━━ 渡された文章 ━━
理屈でなく実感なのですが、社会理論でプランをだしたがる人のほうが、そうでない人より思考停止する傾向があると思います。社会理論を学ぶ動機自体が現実に直面するより、理論のなかで安心していたい、つまり思考停止したいことである気がします。(この種の思考停止は社会システムの重要な構成要素だと思います。)


われわれの視野は限られていて、社会理論で説明できる部分は実際には社会の一部です。理論にもとづいた実践であっても、「現実的」でありたいなら、現実と自分の認識のずれや誤りを行動に反映しつづけることが必要です。私をふくめて、社会理論好きは、これから逃げたくて社会理論にひかれるふしがあります。くむはさんは理論が社会を包括することへの希望というか、そういうのが強いように思うのですが(私もそうなんですけど)、どうでしょうか。


だから、一時的には具体的なプランを出すことが不可能なほど、思考停止させなくするような理論が、本来は必要な気がします。


あ、それと私は思考停止がだめといってるんじゃなくて、思考は停止しているけど、体はうごいているとか、感情は繊細になっているとか、そういうのならいいかなとこれも理屈ぬきで思います。(きむはさんは絶対だめといいそうだ。)知能指数の低い話ですみません。
2005/08/20(土) 23:39:30 | URL | osakaeco #- [ 編集]


私は思考停止を責めているわけではなくて、思考停止に気付いていないのは嫌だなと思います。
━━━
» やること 1
思考停止についての文章の「理屈でなく実感なのですが、社」から「ですけど)、どうでしょうか。」までを、一字も変えずに全部書き写してください。
» やること 2
思考停止についての文章にある「私は思考停止を責めているわけではなくて、思考停止に気付いていないのは嫌だなと思います。」という一文を英語に訳してください。
» やること 3
思考停止についての文章の最後の文のあとに、続きを書き足してください。
ここから先の資料は、思考停止についての文章とはまったく別のものです。
━━ 渡された情報 ━━
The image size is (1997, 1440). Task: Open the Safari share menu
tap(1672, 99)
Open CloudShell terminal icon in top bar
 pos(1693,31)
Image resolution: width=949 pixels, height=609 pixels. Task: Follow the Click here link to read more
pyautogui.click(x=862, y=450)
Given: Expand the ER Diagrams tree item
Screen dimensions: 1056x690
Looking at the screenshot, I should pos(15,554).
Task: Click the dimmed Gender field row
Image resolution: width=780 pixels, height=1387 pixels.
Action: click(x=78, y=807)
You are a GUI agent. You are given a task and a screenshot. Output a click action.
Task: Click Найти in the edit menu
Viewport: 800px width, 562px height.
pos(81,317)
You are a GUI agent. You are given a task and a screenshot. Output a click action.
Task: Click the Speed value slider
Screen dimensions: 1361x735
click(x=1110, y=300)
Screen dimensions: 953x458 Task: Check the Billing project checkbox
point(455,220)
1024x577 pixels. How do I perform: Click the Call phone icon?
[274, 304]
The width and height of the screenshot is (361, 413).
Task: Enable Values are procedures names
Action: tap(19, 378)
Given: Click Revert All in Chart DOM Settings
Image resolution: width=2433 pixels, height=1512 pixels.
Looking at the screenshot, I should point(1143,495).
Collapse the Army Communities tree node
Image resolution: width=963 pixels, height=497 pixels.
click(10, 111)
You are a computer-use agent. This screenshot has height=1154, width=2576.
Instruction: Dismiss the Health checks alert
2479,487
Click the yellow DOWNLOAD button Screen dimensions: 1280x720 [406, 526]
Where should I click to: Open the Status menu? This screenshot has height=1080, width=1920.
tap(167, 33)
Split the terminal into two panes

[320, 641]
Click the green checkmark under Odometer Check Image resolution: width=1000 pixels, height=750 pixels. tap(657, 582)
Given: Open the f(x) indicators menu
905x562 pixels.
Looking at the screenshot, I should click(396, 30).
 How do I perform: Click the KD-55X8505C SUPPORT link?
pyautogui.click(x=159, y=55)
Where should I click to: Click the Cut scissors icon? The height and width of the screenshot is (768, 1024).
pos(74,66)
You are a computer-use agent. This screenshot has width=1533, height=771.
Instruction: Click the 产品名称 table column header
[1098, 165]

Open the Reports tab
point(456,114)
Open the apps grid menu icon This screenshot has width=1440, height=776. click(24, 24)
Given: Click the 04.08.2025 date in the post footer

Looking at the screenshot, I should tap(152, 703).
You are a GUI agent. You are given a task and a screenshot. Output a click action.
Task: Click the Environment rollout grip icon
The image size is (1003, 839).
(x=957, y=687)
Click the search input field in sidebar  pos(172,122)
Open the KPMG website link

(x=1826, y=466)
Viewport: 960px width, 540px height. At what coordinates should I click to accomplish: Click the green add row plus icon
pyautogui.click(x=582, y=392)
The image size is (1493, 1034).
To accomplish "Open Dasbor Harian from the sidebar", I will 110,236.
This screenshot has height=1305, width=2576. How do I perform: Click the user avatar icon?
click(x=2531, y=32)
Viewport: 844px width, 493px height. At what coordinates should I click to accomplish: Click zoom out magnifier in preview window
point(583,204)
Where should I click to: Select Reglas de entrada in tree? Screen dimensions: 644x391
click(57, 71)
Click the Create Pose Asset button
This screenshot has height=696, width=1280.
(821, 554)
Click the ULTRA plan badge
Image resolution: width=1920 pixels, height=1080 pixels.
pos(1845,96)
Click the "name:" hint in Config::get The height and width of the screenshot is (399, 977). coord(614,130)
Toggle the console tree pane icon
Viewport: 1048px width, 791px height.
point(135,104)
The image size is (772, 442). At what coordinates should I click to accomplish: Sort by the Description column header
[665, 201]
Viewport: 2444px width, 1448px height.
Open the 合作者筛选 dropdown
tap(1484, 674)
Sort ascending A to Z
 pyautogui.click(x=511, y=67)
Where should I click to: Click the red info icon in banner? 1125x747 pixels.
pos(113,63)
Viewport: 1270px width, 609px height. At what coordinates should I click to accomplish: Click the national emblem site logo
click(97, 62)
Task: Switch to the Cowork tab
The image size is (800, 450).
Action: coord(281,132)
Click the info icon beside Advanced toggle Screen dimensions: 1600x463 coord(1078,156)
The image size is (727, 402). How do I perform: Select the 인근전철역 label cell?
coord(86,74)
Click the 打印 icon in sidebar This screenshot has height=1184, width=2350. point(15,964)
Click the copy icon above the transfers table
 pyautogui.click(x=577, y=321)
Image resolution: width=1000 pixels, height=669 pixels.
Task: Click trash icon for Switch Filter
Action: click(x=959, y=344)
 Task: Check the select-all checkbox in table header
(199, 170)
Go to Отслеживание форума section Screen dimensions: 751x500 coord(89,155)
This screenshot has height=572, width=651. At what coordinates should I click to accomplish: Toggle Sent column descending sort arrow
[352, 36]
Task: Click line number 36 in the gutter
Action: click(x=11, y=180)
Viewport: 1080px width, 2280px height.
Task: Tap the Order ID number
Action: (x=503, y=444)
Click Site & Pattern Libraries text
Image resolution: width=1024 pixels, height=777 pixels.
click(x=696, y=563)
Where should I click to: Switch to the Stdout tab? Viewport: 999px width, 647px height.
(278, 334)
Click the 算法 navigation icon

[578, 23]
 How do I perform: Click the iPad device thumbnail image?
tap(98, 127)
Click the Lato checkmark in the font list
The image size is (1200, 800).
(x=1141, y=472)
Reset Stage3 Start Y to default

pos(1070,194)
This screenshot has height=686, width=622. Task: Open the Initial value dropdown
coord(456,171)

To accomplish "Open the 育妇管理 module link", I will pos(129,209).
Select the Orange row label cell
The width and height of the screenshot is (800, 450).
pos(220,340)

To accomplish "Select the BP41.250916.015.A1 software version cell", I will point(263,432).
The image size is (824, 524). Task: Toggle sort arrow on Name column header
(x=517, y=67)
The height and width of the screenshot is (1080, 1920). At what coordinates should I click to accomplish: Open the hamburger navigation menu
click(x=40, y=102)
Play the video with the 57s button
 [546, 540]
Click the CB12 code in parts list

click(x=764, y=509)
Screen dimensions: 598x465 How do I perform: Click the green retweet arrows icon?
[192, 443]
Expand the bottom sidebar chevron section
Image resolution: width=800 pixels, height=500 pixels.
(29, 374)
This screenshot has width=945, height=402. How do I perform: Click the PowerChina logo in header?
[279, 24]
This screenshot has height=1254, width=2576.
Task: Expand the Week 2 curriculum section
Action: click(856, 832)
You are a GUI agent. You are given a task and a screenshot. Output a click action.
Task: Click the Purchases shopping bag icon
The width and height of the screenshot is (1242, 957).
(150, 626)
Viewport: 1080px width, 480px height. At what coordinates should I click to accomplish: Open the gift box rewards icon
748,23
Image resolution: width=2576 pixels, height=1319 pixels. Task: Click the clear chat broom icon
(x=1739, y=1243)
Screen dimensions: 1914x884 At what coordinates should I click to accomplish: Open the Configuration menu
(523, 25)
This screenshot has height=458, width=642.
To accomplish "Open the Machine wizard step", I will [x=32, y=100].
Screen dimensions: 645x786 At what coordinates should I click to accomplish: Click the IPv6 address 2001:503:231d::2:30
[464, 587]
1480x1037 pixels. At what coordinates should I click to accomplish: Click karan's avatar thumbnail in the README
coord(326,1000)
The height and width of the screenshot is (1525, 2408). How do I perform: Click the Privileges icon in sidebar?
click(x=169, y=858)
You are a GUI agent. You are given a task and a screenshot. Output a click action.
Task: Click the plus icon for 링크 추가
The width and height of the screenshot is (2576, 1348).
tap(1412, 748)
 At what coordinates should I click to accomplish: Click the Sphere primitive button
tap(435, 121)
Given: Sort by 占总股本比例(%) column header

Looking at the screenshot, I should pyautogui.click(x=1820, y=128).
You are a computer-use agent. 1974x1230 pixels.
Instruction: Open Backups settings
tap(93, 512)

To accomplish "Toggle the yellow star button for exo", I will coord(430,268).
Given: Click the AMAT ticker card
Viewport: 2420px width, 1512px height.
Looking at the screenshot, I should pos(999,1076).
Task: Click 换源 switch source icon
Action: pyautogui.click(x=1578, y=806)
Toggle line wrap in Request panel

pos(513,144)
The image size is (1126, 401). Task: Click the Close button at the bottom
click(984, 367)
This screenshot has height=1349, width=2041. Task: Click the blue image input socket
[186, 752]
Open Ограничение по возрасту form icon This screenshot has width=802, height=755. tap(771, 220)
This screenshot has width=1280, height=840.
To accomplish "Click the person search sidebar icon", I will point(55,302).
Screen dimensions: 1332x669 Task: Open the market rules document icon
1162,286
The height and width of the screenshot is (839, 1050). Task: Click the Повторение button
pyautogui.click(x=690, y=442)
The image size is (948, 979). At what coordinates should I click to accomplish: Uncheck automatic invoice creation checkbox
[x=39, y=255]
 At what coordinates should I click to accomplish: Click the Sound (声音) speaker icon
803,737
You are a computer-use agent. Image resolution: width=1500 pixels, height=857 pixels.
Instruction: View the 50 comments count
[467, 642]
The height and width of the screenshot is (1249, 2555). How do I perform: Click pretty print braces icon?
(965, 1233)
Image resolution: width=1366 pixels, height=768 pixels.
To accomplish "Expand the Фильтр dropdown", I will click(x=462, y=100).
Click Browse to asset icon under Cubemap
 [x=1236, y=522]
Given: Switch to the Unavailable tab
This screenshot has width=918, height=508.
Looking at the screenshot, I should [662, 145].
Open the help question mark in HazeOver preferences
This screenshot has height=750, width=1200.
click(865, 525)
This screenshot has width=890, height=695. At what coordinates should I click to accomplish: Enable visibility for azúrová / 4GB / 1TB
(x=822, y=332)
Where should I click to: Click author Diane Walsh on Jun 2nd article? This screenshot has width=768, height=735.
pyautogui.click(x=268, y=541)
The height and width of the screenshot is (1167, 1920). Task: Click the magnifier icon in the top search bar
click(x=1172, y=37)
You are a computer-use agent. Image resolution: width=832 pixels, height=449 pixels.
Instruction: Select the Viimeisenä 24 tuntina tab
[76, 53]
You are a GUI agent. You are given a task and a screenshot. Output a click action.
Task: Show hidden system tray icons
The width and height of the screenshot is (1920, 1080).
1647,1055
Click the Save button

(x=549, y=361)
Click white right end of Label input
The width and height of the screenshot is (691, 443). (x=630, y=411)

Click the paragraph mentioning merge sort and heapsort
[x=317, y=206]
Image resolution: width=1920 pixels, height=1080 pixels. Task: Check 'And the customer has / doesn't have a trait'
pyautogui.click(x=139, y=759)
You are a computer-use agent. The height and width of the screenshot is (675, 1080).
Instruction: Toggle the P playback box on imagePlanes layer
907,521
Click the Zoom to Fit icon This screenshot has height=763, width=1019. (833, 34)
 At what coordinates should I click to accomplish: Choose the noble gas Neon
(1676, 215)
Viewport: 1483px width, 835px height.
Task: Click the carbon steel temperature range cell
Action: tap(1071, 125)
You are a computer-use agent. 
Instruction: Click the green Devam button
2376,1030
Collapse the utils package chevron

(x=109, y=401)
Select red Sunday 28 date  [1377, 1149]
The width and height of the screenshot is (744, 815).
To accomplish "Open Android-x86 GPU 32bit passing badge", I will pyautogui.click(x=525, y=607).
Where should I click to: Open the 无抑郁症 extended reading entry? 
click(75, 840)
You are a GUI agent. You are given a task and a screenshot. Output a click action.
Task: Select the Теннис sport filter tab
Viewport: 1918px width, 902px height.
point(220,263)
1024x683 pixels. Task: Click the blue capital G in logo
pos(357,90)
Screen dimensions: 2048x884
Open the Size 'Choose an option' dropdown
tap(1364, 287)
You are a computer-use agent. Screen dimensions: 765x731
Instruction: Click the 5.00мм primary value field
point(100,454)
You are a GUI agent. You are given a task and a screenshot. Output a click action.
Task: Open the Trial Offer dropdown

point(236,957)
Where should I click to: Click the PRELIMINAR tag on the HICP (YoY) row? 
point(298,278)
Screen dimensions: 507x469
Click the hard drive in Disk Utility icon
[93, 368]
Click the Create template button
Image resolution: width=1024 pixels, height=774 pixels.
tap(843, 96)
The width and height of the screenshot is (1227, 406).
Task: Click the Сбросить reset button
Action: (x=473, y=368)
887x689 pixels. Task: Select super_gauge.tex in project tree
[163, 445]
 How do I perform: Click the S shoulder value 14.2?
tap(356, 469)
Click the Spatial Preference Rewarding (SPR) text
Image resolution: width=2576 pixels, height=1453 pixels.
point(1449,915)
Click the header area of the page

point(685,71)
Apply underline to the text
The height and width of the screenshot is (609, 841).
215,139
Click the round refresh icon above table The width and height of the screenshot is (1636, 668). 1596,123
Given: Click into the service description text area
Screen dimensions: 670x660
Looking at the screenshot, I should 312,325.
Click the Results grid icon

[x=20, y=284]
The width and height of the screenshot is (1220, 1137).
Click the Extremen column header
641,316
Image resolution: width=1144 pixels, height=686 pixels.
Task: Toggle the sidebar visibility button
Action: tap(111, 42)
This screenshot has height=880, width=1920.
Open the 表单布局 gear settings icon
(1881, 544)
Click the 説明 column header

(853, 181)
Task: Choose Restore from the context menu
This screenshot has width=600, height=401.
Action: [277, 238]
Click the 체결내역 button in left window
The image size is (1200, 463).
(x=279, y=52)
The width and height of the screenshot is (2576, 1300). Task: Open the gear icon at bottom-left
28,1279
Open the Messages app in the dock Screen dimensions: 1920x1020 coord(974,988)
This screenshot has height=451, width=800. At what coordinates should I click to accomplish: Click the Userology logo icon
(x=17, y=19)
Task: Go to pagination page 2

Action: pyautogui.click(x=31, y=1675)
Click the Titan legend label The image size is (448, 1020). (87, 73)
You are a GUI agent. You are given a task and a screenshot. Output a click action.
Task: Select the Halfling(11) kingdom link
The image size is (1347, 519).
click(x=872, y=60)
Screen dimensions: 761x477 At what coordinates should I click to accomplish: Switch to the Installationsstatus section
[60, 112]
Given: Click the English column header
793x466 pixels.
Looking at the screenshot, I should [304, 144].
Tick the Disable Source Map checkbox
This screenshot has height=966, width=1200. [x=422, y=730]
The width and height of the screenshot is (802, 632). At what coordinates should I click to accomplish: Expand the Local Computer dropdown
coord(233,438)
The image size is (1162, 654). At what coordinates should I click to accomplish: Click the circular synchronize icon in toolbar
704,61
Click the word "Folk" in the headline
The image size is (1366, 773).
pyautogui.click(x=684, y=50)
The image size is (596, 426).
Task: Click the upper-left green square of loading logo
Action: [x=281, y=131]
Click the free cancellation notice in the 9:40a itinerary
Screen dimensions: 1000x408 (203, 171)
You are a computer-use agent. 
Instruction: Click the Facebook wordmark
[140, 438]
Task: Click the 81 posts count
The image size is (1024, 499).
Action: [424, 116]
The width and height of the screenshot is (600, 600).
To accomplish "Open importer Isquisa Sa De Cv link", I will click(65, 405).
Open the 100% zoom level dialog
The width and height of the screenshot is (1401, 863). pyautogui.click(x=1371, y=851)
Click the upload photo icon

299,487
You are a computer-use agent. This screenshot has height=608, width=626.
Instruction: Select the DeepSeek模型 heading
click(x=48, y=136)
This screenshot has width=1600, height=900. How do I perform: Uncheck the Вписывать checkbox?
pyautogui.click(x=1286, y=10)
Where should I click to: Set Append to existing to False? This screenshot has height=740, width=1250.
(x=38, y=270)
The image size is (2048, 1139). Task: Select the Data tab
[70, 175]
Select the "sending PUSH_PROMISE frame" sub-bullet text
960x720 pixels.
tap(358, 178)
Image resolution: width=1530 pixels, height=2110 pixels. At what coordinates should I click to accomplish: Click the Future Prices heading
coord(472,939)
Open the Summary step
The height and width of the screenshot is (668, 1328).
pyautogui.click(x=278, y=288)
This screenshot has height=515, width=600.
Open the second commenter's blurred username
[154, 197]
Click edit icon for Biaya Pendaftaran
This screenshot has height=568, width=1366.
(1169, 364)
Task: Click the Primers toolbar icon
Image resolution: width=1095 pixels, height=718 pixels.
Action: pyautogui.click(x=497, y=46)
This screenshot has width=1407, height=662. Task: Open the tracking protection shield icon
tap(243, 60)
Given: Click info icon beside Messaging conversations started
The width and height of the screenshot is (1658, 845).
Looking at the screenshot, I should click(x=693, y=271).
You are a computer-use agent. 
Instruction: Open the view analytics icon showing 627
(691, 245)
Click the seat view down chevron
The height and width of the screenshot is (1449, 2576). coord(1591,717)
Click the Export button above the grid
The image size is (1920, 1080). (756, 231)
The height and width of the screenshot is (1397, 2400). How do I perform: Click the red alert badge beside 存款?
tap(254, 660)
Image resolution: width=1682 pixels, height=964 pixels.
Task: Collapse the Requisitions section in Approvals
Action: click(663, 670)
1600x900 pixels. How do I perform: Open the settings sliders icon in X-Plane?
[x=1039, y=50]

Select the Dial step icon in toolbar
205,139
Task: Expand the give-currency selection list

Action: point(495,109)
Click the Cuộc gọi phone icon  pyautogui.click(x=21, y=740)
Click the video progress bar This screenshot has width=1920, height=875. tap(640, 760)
━━━
» 正しい答え 1
理屈でなく実感なのですが、社会理論でプランをだしたがる人のほうが、そうでない人より思考停止する傾向があると思います。社会理論を学ぶ動機自体が現実に直面するより、理論のなかで安心していたい、つまり思考停止したいことである気がします。(この種の思考停止は社会システムの重要な構成要素だと思います。)


われわれの視野は限られていて、社会理論で説明できる部分は実際には社会の一部です。理論にもとづいた実践であっても、「現実的」でありたいなら、現実と自分の認識のずれや誤りを行動に反映しつづけることが必要です。私をふくめて、社会理論好きは、これから逃げたくて社会理論にひかれるふしがあります。くむはさんは理論が社会を包括することへの希望というか、そういうのが強いように思うのですが(私もそうなんですけど)、どうでしょうか。

» 正しい答え 2
I'm not criticizing thought-stopping itself; what I dislike is not noticing that it has happened.

» 正しい答え 3
最終解決と言うか、最終結論なんて出せるわけがないのは当然です。だからテーマテーマ、その場その場で暫定的な結論を出してしばらく(方法的にと言うか)思考停止しながら実践なりなんなりをしていくしかありません。


私が、理論が社会を包括することへの希望が強い、というのはどうなんだろうか。部分的には当たっているかもしれませんね。でも気になるところだけは考えときたい、というだけの話です。私は基本的に視野の狭い人間ですよ。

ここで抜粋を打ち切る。